How much shellfish should you feed your dog?
To avoid over-nutritionalizing your dog, only give them a small amount of cooked shellfish as a treat occasionally.
As a special treat, you need only a single shrimp, mussel, or tiny bit of crabmeat. Maintain close vigilance for the next 24 hours to detect any signs of an allergic reaction or gastrointestinal distress in your dog.
Dogs can benefit from eating shellfish if you purchase treats or food formulated especially for canines. When you buy freeze-dried whole green-lipped mussels, you don’t have to worry about cleaning or preparing them before feeding them to your dog.

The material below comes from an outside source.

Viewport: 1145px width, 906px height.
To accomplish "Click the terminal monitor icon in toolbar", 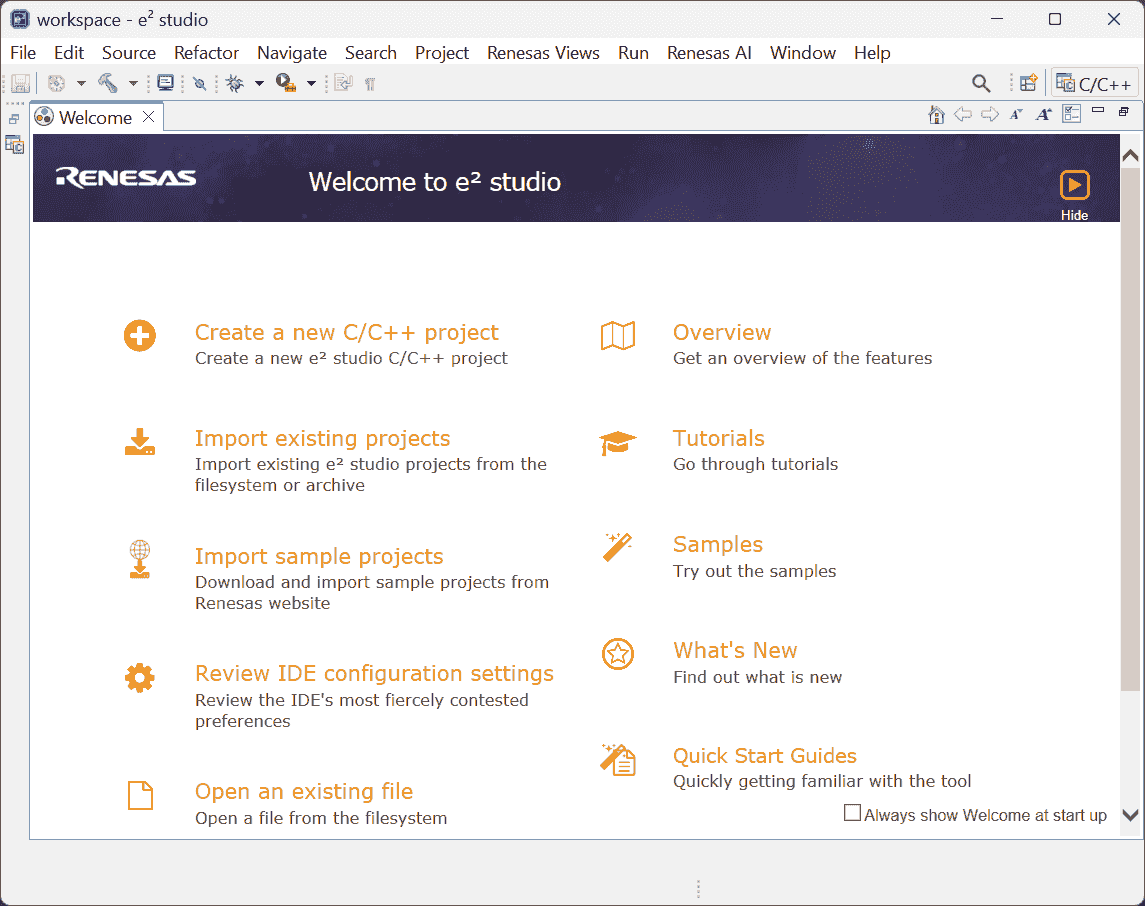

You could also choose a dog food like Gentle Giants, which features a variety of nutritious seafood like green-lipped mussels. Supplements, such as Super Snouts Joint Powder Supplement, can be purchased and added to your dog’s regular diet.
Wrapping it up
Your dog probably doesn’t need to eat shellfish, but it’s okay if they find a dropped piece of cooked shellfish and snack on it. You should only feed your dog small amounts of thoroughly cooked shellfish that you purchased from a reputable source.
Except for green-lipped mussels, which have omega-3 fatty acids, chondroitin, and glucosamine, no other seafood comes close.
If your dog has painful, inflamed joints or if your veterinarian has suggested adding something to your dog’s diet to improve the condition of his coat and skin, this may be a good option.
The good news is that green-lipped mussels can be found in a variety of treats, dietary supplements, and even dog food.
When it comes to feeding your dog shellfish, we think this is the most foolproof method because you can rest assured that the food has been properly prepared and will contribute to your dog’s overall health and vitality.